== Exercise instructions ==
Would you please return every line from the listing that contains the word "menu"?
:: Extracted data
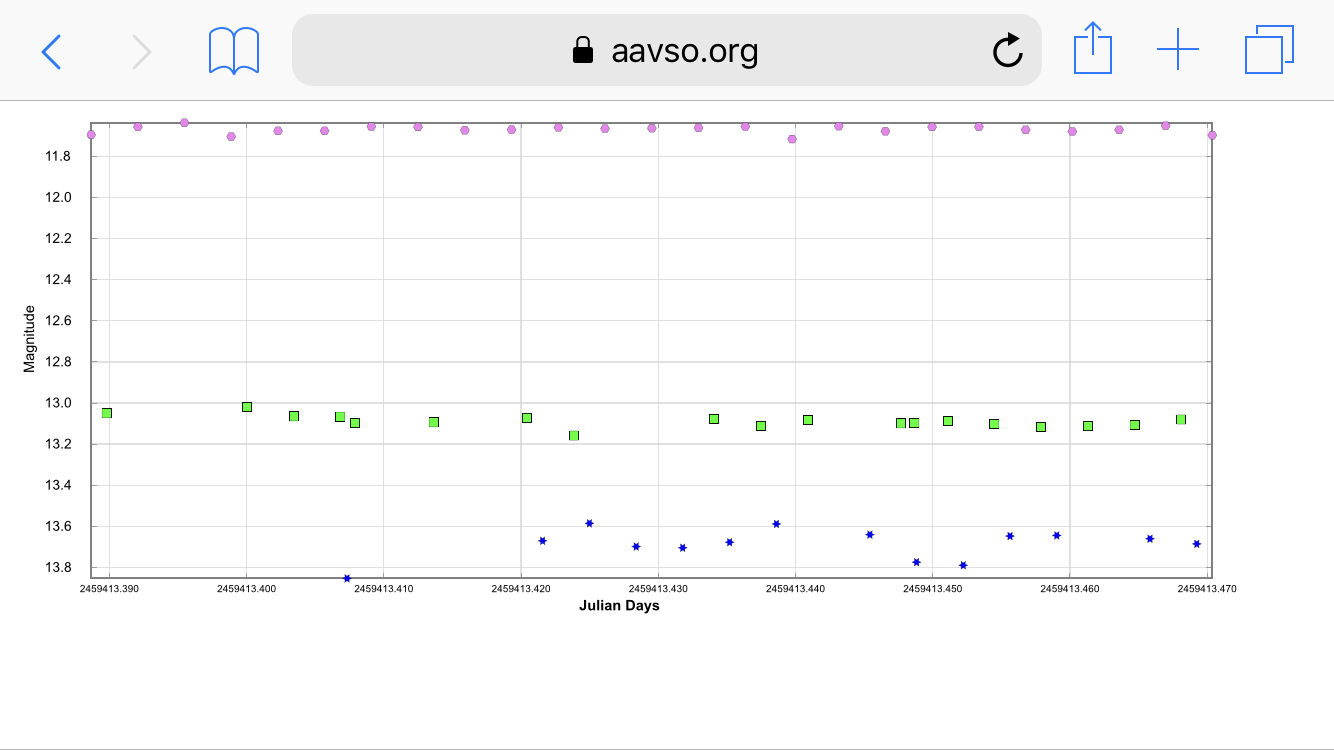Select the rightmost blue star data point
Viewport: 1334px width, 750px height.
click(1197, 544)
::::
:: Extracted data
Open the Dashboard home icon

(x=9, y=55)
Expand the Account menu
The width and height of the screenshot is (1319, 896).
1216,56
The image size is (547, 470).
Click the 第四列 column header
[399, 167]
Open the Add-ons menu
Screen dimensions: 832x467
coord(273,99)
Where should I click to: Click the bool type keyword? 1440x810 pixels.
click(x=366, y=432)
::::
== Exercise response ==
Expand the Account menu
Open the Add-ons menu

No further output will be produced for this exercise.